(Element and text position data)
>> Start

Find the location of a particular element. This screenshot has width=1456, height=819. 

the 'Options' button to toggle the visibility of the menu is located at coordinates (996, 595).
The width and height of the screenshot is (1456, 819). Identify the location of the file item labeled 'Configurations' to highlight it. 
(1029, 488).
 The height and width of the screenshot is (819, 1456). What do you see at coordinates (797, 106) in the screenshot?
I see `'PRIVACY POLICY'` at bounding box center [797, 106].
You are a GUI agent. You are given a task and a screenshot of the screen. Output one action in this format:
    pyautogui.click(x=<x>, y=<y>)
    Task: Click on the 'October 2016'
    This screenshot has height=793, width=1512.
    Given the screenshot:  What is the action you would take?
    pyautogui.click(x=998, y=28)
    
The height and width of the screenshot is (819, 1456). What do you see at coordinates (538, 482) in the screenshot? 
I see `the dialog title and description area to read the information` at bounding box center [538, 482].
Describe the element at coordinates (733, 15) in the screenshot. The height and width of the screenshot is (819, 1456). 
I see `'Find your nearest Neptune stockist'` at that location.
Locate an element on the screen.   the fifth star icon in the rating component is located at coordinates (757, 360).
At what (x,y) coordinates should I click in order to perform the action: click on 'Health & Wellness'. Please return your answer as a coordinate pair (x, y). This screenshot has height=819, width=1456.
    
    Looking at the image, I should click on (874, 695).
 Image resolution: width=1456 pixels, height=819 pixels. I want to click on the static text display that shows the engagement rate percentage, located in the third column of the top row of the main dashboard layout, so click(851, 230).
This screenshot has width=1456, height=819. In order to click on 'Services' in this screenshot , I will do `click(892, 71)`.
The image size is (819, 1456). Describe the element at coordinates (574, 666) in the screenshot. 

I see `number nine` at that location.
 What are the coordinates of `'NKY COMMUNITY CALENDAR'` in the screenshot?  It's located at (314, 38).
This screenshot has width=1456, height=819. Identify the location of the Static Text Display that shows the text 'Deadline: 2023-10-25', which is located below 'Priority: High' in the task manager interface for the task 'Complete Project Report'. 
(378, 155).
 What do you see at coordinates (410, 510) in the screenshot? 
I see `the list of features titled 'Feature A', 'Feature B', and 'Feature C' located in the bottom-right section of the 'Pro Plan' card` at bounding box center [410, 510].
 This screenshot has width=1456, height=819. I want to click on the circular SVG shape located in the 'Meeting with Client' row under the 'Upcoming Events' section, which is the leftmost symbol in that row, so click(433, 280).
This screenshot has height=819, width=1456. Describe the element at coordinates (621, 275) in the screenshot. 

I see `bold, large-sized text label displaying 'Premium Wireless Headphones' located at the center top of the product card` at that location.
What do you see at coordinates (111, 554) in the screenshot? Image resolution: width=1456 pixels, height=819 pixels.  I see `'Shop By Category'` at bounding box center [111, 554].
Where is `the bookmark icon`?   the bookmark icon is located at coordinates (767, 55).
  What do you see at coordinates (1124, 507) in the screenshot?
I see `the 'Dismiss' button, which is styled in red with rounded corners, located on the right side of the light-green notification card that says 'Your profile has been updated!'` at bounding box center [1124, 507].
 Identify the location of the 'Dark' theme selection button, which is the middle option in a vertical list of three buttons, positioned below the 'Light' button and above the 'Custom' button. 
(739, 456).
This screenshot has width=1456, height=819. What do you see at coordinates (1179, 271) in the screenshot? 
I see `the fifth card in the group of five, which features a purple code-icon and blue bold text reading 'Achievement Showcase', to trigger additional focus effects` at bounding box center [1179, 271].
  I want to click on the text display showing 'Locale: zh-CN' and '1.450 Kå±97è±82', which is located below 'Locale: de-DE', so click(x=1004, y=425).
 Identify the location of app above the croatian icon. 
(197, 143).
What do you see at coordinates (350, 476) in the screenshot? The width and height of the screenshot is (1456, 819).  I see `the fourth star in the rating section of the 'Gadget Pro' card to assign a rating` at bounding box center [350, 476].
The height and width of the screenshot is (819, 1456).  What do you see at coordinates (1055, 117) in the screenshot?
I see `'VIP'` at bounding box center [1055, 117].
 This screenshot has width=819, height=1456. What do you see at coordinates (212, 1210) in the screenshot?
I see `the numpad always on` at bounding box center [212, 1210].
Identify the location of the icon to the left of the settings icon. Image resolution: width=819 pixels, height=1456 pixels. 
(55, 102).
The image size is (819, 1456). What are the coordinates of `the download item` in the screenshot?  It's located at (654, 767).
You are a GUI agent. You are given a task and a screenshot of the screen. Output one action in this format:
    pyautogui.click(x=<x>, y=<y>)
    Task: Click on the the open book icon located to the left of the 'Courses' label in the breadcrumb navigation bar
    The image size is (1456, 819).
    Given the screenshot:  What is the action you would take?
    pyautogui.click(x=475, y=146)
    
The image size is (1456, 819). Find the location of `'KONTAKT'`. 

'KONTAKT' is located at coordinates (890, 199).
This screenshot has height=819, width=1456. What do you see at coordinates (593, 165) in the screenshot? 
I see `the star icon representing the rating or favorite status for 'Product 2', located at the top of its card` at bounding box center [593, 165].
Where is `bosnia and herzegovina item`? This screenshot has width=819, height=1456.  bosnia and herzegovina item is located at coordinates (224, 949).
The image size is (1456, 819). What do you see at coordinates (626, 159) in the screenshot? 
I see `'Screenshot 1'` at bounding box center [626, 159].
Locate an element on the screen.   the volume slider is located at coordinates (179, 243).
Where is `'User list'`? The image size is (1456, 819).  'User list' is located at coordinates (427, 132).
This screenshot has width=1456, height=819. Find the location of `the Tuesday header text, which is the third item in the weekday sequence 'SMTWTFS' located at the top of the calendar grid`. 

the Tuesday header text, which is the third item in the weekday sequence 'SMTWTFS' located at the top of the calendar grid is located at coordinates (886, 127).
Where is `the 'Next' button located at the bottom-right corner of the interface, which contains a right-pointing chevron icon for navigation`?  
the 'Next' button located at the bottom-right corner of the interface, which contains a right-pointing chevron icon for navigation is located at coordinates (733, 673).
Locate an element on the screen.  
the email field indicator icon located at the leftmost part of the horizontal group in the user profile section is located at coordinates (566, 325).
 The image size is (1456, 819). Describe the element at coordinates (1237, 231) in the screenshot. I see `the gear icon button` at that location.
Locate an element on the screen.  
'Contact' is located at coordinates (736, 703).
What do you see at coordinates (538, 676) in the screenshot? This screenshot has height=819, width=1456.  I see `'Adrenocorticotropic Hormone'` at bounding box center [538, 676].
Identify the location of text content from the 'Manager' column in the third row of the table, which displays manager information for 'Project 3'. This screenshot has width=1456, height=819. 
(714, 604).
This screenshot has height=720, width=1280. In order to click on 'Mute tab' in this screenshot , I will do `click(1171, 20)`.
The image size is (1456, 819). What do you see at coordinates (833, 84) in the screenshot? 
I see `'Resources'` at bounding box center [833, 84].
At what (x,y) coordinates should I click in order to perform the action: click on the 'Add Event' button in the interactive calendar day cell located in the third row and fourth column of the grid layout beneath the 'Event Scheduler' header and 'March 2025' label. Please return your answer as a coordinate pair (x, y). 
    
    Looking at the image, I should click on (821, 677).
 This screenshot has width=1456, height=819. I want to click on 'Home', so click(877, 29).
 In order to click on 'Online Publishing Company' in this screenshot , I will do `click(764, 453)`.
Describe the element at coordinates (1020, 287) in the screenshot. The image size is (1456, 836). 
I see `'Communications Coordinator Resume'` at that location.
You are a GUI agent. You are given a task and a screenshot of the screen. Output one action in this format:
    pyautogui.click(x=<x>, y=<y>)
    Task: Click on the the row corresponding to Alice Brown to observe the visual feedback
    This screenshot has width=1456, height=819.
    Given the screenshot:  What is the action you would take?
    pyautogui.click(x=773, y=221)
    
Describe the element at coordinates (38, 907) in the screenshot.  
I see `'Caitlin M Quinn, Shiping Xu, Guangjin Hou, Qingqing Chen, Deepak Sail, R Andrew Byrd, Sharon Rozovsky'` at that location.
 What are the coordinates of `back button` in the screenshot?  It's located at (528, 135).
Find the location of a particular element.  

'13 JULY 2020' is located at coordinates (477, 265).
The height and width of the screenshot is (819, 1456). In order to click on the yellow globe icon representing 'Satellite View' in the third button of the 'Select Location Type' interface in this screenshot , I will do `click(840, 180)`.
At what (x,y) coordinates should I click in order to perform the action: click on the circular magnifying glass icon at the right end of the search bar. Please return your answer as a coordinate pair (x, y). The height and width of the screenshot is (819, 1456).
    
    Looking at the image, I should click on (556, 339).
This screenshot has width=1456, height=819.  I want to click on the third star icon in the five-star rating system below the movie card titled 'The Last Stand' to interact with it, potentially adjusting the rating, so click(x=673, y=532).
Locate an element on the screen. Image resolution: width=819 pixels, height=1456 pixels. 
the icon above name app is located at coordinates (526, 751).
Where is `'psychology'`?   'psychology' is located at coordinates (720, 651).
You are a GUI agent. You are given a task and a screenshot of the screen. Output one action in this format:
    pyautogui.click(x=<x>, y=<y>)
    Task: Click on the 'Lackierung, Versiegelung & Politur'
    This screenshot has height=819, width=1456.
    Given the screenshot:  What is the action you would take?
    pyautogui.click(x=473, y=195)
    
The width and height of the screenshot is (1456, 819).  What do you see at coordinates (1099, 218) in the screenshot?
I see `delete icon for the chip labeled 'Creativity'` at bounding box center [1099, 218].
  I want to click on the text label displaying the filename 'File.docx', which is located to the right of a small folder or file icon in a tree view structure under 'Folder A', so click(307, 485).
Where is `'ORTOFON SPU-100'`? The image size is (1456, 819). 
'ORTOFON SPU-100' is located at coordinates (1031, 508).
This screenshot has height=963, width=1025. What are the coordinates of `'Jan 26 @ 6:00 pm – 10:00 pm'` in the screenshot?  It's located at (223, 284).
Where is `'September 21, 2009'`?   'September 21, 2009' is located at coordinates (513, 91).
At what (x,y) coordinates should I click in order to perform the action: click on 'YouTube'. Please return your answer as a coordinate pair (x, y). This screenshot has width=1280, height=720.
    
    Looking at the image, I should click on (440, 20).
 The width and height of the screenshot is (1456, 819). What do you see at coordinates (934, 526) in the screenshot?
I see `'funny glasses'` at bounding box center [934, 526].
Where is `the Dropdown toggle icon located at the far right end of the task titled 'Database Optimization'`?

>> End

* **What you will do**: State how many lines in the rows above contain the word "Where". Give only the number.

* **Exercise result**: 8